┌─ Supplied passage

# Image Captioning - Data Preprocessing

In [8]:
import re
import string
from pathlib import Path
from collections import defaultdict, Counter

In [None]:

# Path to captions
captions_file = Path("../data/Flickr8k_text/Flickr8k.token.txt")

# Load all lines
with open(captions_file, 'r') as f:
    lines = f.readlines()

# Preview a few lines
for line in lines[:5]:
    print(line.strip())

1000268201_693b08cb0e.jpg#0	A child in a pink dress is climbing up a set of stairs in an entry way .
1000268201_693b08cb0e.jpg#1	A girl going into a wooden building .
1000268201_693b08cb0e.jpg#2	A little girl climbing into a wooden playhouse .
1000268201_693b08cb0e.jpg#3	A little girl climbing the stairs to her playhouse .
1000268201_693b08cb0e.jpg#4	A little girl in a pink dress going into a wooden cabin .


In [None]:
# Initialize a dictionary with lists
image_captions = defaultdict(list)

└─

■ **Written exercise 1**: Put the lines of the records into a numbered list, starting with the line that contains "Image resolution: width=1232" and going on through the line that contains "coord(50,260)", with blank lines left out.

┌─ Exercise inputs

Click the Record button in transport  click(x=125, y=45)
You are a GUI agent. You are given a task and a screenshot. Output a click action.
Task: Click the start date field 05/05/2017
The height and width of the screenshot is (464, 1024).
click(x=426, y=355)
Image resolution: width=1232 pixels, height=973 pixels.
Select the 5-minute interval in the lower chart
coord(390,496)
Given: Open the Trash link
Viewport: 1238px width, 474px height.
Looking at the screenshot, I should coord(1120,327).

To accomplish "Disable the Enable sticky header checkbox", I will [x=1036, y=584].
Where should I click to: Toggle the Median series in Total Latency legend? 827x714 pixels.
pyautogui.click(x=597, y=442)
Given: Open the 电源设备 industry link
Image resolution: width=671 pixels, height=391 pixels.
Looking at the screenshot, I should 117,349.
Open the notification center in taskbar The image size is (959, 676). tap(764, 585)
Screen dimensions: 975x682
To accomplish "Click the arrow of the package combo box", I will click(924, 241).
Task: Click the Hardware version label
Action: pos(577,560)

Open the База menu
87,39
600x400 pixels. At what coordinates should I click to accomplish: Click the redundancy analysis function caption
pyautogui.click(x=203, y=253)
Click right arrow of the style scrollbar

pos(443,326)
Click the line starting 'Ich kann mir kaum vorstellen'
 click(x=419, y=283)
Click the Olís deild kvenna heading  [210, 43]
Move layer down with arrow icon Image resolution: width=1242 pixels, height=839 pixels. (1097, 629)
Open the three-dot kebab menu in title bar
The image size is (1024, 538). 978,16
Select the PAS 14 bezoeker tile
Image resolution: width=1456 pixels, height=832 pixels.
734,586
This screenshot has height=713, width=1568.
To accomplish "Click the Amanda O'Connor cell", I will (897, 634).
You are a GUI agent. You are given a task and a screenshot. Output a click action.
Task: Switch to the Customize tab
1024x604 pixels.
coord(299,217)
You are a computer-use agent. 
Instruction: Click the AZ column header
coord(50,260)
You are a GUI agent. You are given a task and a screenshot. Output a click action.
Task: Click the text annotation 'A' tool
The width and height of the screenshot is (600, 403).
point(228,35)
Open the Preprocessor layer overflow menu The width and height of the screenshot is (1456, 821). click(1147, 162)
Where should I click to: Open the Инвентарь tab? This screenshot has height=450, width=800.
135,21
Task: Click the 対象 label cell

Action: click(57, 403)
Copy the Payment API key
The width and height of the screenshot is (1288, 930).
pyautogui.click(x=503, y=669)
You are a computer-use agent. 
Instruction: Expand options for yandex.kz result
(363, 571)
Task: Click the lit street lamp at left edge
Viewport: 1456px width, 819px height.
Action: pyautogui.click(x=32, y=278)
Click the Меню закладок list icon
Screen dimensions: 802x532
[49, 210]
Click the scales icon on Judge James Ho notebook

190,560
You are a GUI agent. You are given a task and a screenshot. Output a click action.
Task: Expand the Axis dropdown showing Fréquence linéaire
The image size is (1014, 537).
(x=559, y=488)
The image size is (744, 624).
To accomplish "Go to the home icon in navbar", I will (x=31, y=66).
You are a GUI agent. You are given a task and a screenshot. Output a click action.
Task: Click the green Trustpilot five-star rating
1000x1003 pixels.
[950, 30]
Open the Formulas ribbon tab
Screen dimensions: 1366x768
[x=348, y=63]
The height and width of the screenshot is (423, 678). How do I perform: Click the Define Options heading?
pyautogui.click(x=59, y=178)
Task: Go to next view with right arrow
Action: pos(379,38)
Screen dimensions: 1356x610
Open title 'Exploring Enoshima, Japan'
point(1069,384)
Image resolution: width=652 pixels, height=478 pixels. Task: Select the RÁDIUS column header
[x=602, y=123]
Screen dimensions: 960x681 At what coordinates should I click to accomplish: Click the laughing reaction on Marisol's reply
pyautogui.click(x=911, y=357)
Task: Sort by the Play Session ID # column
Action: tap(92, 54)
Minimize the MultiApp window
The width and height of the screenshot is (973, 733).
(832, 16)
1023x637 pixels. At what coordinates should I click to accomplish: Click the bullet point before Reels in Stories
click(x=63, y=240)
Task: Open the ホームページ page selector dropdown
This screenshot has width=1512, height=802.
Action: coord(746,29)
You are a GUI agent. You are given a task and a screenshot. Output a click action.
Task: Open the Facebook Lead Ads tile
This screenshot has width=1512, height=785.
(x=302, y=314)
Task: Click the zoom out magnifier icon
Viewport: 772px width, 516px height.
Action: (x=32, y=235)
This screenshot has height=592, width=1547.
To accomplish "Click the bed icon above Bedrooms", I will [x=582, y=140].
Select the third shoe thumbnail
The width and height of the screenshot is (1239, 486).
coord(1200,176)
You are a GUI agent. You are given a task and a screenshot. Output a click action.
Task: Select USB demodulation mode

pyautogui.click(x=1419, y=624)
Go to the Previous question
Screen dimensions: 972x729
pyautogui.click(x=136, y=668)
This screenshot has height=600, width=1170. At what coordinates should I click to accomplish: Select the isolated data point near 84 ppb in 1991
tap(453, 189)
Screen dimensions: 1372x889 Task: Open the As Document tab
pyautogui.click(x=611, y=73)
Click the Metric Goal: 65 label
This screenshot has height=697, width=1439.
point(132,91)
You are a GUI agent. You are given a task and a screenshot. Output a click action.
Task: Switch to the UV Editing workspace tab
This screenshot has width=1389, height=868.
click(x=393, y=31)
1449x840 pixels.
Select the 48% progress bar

└─

■ **Written exercise 2**: Output the whole image captioning preprocessing notebook again, unchanged.

■ **Written response 1**:
1. Image resolution: width=1232 pixels, height=973 pixels.
2. Select the 5-minute interval in the lower chart
3. coord(390,496)
4. Given: Open the Trash link
5. Viewport: 1238px width, 474px height.
6. Looking at the screenshot, I should coord(1120,327).
7. To accomplish "Disable the Enable sticky header checkbox", I will [x=1036, y=584].
8. Where should I click to: Toggle the Median series in Total Latency legend? 827x714 pixels.
9. pyautogui.click(x=597, y=442)
10. Given: Open the 电源设备 industry link
11. Image resolution: width=671 pixels, height=391 pixels.
12. Looking at the screenshot, I should 117,349.
13. Open the notification center in taskbar The image size is (959, 676). tap(764, 585)
14. Screen dimensions: 975x682
15. To accomplish "Click the arrow of the package combo box", I will click(924, 241).
16. Task: Click the Hardware version label
17. Action: pos(577,560)
18. Open the База menu
19. 87,39
20. 600x400 pixels. At what coordinates should I click to accomplish: Click the redundancy analysis function caption
21. pyautogui.click(x=203, y=253)
22. Click right arrow of the style scrollbar
23. pos(443,326)
24. Click the line starting 'Ich kann mir kaum vorstellen'
25.  click(x=419, y=283)
26. Click the Olís deild kvenna heading  [210, 43]
27. Move layer down with arrow icon Image resolution: width=1242 pixels, height=839 pixels. (1097, 629)
28. Open the three-dot kebab menu in title bar
29. The image size is (1024, 538). 978,16
30. Select the PAS 14 bezoeker tile
31. Image resolution: width=1456 pixels, height=832 pixels.
32. 734,586
33. This screenshot has height=713, width=1568.
34. To accomplish "Click the Amanda O'Connor cell", I will (897, 634).
35. You are a GUI agent. You are given a task and a screenshot. Output a click action.
36. Task: Switch to the Customize tab
37. 1024x604 pixels.
38. coord(299,217)
39. You are a computer-use agent. 
40. Instruction: Click the AZ column header
41. coord(50,260)

■ **Written response 2**:
# Image Captioning - Data Preprocessing

In [8]:
import re
import string
from pathlib import Path
from collections import defaultdict, Counter

In [None]:

# Path to captions
captions_file = Path("../data/Flickr8k_text/Flickr8k.token.txt")

# Load all lines
with open(captions_file, 'r') as f:
    lines = f.readlines()

# Preview a few lines
for line in lines[:5]:
    print(line.strip())

1000268201_693b08cb0e.jpg#0	A child in a pink dress is climbing up a set of stairs in an entry way .
1000268201_693b08cb0e.jpg#1	A girl going into a wooden building .
1000268201_693b08cb0e.jpg#2	A little girl climbing into a wooden playhouse .
1000268201_693b08cb0e.jpg#3	A little girl climbing the stairs to her playhouse .
1000268201_693b08cb0e.jpg#4	A little girl in a pink dress going into a wooden cabin .


In [None]:
# Initialize a dictionary with lists
image_captions = defaultdict(list)